Our approach for streaming calculations is to skip forward to the last 3 min after any interruption. This will create gaps in 1 minute totals. Any rolled up totals in this case will be off.

For this scenario as well, macro-batches, totaling raw events independently, will create correct hourly/daily/weekly totals despite any gap in 1 minute totals.

 

Bottom line, combining streaming micro-batch calculations with traditional macro-batch calculations will cover all user needs from rough numbers for trending during the day to exact numbers for a weekly report.

What’s next?

There are still two reactive dominoes to tumble before we achieve the full reactive nirvana across our stack.

The most obvious step is to relocate user facing dashboards to a nimbler analytical platform. We had already been using Druid for a while and developed a Spark – Druid connector. Now we can push calculation results to users at whatever velocity we need.

Familiarity with FP and Scala and understanding of the Akka role in the success of Spark and Kafka, helped us to re-evaluate our event collector architecture as well. It is written using a traditional Java Servlets container and uses lots of complicated multithreading code to consume multiple streams of events asynchronously.

Reactive approach (specifically reactive Akka Streams) and Scala is exactly what we need to drastically simplify our Java code base and to wring every last ounce of scalability from our hardware.

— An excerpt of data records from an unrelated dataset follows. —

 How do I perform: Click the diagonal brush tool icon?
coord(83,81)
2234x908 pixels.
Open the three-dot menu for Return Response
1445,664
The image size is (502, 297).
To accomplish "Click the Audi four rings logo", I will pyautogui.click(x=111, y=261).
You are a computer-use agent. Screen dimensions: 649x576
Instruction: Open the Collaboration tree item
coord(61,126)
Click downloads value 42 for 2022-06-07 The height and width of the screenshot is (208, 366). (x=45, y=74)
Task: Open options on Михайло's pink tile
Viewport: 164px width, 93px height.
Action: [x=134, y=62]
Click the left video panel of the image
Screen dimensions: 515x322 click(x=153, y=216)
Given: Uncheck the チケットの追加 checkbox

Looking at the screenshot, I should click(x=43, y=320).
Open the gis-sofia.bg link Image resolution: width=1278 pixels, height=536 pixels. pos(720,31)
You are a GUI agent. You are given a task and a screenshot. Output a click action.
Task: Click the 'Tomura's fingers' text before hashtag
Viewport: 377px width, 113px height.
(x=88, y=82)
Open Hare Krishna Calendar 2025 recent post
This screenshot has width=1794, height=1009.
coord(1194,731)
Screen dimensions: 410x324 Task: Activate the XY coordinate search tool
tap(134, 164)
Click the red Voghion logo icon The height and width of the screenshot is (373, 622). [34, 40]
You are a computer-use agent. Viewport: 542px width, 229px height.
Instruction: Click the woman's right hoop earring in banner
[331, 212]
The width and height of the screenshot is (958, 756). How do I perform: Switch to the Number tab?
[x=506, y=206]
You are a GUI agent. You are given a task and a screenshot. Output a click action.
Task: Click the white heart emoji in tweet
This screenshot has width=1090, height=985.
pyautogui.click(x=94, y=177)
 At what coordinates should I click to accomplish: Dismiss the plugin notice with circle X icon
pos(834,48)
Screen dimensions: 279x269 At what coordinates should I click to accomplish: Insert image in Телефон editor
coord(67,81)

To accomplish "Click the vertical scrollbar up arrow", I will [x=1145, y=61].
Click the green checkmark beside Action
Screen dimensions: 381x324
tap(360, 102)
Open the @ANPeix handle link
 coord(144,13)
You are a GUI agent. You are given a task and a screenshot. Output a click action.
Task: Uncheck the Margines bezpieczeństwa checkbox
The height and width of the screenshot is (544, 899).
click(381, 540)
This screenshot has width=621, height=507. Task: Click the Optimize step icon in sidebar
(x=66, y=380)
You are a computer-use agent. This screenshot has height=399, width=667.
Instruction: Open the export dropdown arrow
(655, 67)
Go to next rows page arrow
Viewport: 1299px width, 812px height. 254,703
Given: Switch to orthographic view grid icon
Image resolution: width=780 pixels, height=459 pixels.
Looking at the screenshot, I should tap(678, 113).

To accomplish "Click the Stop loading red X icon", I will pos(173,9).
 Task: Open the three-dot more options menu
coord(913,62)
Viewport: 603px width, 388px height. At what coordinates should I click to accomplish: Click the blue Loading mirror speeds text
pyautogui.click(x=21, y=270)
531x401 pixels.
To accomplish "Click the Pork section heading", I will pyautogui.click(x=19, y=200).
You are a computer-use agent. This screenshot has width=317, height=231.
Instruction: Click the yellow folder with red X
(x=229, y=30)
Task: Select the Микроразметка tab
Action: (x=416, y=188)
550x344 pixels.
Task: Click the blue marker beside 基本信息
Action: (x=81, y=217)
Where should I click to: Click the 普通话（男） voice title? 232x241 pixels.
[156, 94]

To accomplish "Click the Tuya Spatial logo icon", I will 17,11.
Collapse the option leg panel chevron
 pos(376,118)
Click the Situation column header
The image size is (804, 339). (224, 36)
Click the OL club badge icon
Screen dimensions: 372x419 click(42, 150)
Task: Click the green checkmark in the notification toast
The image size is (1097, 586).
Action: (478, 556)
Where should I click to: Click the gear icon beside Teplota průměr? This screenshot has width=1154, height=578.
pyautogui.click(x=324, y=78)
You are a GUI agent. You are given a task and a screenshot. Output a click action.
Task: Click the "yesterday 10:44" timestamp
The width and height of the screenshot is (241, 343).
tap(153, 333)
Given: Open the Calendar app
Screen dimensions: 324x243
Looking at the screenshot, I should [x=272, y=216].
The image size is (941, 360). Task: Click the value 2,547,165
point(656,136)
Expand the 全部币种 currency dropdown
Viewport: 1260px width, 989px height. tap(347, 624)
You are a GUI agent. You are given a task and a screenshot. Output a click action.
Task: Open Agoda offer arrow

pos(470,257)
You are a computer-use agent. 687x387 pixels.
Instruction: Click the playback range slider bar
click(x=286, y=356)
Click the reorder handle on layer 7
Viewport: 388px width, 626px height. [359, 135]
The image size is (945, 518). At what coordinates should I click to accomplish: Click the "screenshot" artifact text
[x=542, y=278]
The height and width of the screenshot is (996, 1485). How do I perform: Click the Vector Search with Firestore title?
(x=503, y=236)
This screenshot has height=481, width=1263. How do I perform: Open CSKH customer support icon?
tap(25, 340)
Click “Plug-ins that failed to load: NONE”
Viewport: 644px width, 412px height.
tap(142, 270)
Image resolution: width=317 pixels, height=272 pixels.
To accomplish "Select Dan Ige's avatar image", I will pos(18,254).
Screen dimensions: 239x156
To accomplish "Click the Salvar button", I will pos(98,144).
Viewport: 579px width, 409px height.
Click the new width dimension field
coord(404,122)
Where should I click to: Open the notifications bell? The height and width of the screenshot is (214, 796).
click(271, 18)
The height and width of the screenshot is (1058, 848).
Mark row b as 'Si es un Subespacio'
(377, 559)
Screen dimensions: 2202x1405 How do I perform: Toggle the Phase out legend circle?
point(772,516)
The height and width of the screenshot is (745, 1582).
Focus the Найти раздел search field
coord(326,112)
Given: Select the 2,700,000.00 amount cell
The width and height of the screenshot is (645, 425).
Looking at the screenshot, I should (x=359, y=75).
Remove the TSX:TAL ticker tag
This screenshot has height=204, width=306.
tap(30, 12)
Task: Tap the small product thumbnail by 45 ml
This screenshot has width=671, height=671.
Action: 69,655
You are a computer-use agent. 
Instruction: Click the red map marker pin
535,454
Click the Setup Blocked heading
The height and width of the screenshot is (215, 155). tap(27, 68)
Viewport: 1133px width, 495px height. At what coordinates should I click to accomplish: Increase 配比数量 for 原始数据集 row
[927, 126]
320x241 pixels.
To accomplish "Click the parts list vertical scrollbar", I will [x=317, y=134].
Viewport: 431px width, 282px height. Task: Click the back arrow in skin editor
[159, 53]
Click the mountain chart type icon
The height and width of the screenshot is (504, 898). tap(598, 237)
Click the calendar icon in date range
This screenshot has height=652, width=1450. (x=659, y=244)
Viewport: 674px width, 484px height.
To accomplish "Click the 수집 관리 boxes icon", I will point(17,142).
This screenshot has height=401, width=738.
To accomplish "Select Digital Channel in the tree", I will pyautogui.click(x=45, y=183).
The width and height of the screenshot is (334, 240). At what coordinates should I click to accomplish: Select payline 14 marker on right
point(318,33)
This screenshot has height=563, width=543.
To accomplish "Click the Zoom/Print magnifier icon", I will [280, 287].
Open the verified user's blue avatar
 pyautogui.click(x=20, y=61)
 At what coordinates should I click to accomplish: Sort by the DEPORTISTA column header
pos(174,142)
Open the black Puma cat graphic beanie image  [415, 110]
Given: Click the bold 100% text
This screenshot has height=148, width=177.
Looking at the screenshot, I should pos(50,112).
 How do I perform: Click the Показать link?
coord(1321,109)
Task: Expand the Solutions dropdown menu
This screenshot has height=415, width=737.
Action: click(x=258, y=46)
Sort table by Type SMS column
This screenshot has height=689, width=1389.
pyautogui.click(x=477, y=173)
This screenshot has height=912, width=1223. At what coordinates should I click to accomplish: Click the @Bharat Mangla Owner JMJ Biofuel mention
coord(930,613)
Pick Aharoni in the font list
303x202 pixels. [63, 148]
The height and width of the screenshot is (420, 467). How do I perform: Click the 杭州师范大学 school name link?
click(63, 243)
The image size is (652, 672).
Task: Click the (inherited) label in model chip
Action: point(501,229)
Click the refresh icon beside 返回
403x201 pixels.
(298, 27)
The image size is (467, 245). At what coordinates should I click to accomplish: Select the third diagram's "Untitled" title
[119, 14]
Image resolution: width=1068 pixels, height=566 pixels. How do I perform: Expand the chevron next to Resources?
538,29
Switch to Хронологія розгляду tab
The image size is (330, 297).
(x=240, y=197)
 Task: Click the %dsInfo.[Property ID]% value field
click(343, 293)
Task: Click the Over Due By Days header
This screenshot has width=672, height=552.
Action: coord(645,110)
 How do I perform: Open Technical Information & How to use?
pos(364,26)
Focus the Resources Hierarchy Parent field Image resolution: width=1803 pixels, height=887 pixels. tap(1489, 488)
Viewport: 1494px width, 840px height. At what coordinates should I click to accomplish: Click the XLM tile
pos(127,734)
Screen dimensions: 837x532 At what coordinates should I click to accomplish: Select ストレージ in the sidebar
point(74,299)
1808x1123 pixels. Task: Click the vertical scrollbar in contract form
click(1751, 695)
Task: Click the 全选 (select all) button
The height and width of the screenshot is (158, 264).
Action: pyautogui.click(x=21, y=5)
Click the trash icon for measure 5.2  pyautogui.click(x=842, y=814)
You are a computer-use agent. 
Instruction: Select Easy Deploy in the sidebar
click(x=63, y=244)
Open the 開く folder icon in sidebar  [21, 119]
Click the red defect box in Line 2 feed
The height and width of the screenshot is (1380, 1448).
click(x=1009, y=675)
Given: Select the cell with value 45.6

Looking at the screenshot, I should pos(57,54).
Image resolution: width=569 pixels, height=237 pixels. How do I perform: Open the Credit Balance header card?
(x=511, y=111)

Thanks to our friends at the PayPal framework team, Reactive programming is now becoming mainstream at PayPal: SQUBS a new reactive way for PayPal to build applications

Conclusion

Is my claim that Reactive Programming is changing the world too dramatic? The cost of scalability is a key factor to consider. Frameworks like Akka are democratizing one of the most complex, hard to test, and debug domains of software development. With a solid foundation, Sparks and Kafkas of the world are evolving much faster than the prior generation of similar tools. This means more time is being spent on business critical features than on fixing inevitable (in the past) concurrency bugs.

Consider our case.

In the past, real-time analytic systems (like CEP – complex event processing) were an extreme luxury, literally costing millions of dollars in license fees just to set it up. Companies would invest in those systems for very important core business reasons only. For PayPal or Credit Card companies it would be fraud detection. Product roll-outs or marketing campaigns however, would very rarely reach the threshold of such importance.
Today we get the streaming platform practically for free as a package deal.

So yes! Reactive programming is changing the world.